JPH0751064B2 - Novel hyaluronidase SD-678 and method for producing the same - Google Patents

Description

Description: TECHNICAL FIELD The present invention relates to a novel enzyme hyaluronidase SD-678 and a method for producing the same.

[Prior art and its problems] Hyaluronidase is a general term for an enzyme capable of degrading hyaluronic acid, which is a type of acidic mucopolysaccharide, and its presence is known to exist in animal tissues and cultures of certain microorganisms. There is.

As the animal-derived hyaluronidase, for example, those extracted and separated from the testicles of cattle and sheep are commercially available as research reagents, and as the microbial-derived hyaluronidase, for example, Streptomyces hyalurolyticus Nobu SP (Streptomyces hyalurolyticus
NOV.SP.) isolated from the culture is commercially available as a research reagent.

On the other hand, certain hyaluronidases are used as absorption / diffusion promoters for drugs in subcutaneous injection, and their use as therapeutic agents for myocardial infarction in the field of internal medicine is under study.

Conventionally, as a hyaluronidase derived from a microorganism, hyaluronidases derived from Streptomyces, Staphylococcus, Streptococcus, Propionibacterium, and Peptostreptococcus are known.
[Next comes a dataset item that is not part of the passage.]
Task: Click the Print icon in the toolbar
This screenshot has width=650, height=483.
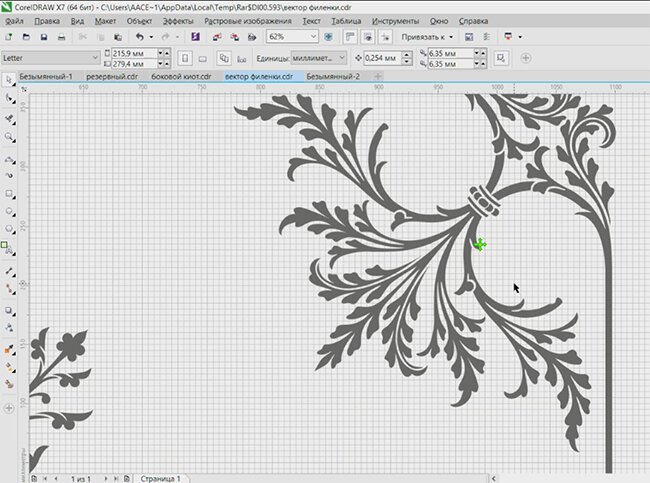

As a result of various researches by the present inventors, a novel hyaluronidase SD having different properties from conventional hyaluronidase in various points.
−678 to Streptococcus disgalactier (Str
The present invention was completed as a result of intensive research found in a culture of eptococcus dysgalactiae).
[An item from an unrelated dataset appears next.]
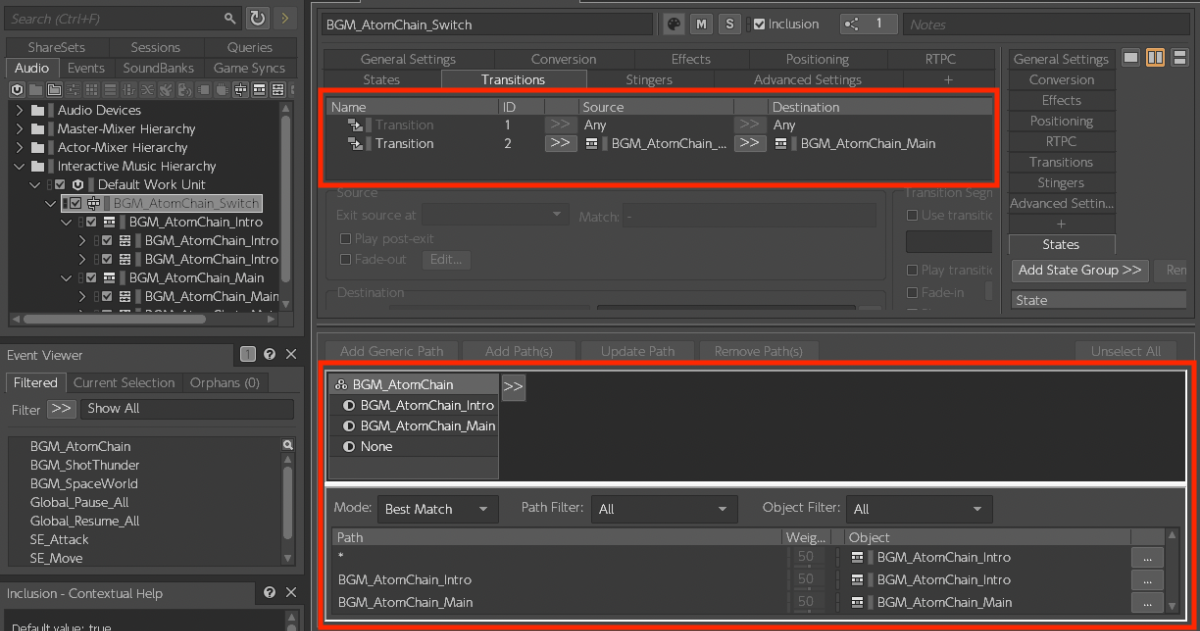
Task: Solo the object with S button
Action: pos(731,24)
[Structure of Invention] I. Properties of Hyaluronidase SD-678: The hyaluronidase SD-678 of the present invention has the following physicochemical properties.
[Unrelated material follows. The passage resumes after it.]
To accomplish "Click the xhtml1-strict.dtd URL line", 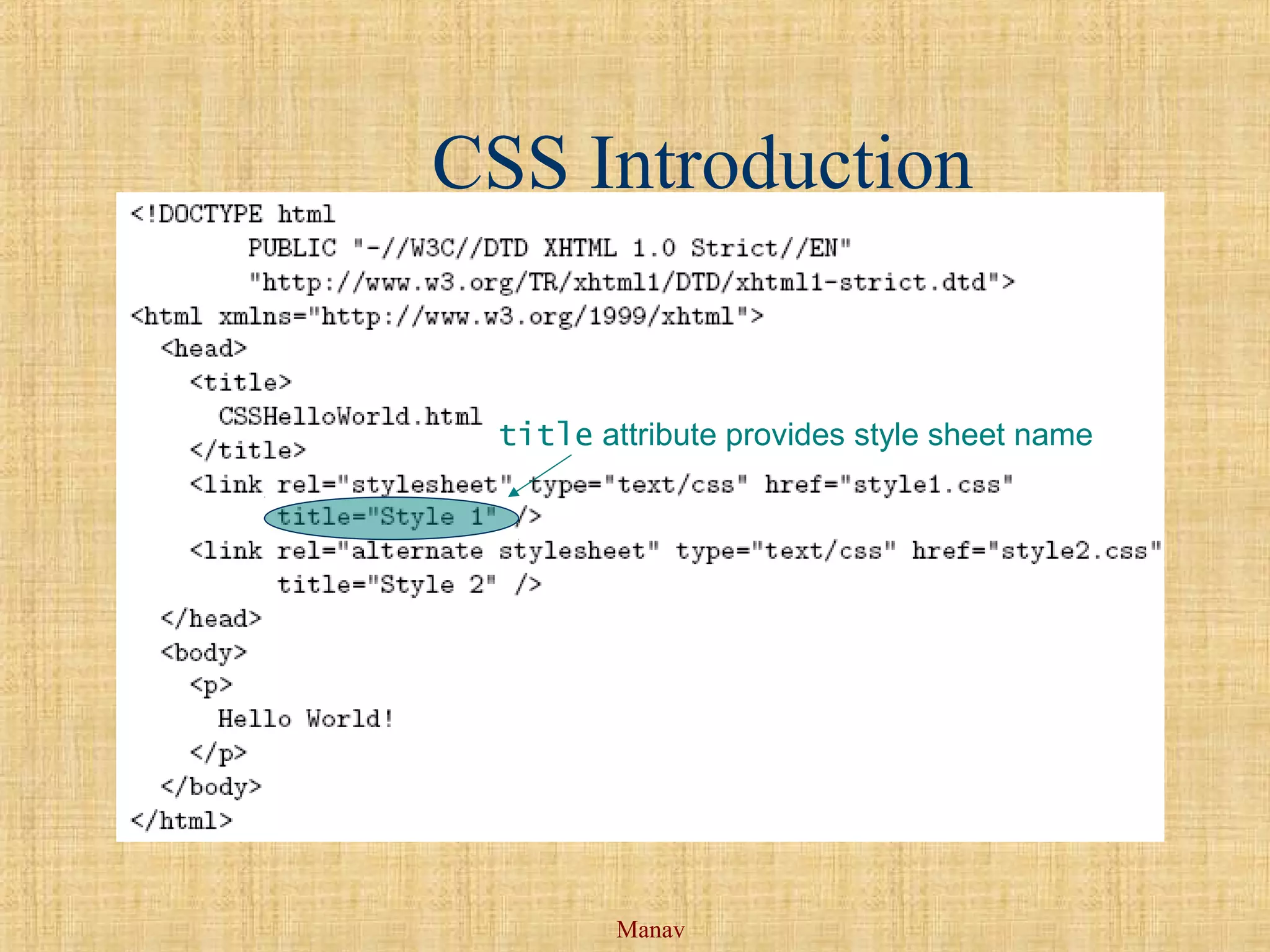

a) Action: endo β-hexosaminidase b) Substrate specificity: Decomposes hyaluronic acid and chondroitin, and does not decompose chondroitin sulfate A, chondroitin sulfate C, dermatan sulfate, heparin, heparan sulfate and keratosulfate.

Hyaluronidase SD-678 has high specificity for hyaluronic acid, and when the activity value when hyaluronic acid is used as a substrate is 100%, the relative activity value when chondroitin is used as a substrate is about 3%.

c) Optimum pH and stable pH range: a) Optimum pH: pH 5.8 to 6.6 The enzyme activity of hyaluronidase SD-678 at various pHs is added to the acetate buffer of various pHs in the titer determination method described below. , Phosphate buffer or tris-maleate buffer was used instead. Optimal pH of hyaluronidase SD-678
Is 5.8 to 6.6.

B) Stable pH: pH 5.0 to 9.0 Hyaluronidase SD-678 was allowed to stand for 15 minutes at 37 ° C in ethylenediamine-acetic acid buffer of various pH values of pH 3.0 to 10.0, and then its residual activity was determined according to the titer method described below. Was measured. Hyaluronidase SD-678 is stable in the pH range of 5.0 to 9.0.

d) Titration method: When hyaluronidase SD-678 was allowed to act on hyaluronic acid at 37 ° C., 1 micromol (μmole) of 2-
The amount of enzyme (titer) for liberating acetamido-2-deoxy-3-O- (β-D-gluco-4-enepyranosyluronic acid) -D-glucose (hereinafter referred to as “Δdi-HA”) is It is 1 unit.

Specifically, this enzyme is a lyase (leaving enzyme) that decomposes the β-hexosaminide bond of hyaluronic acid or chondroitin.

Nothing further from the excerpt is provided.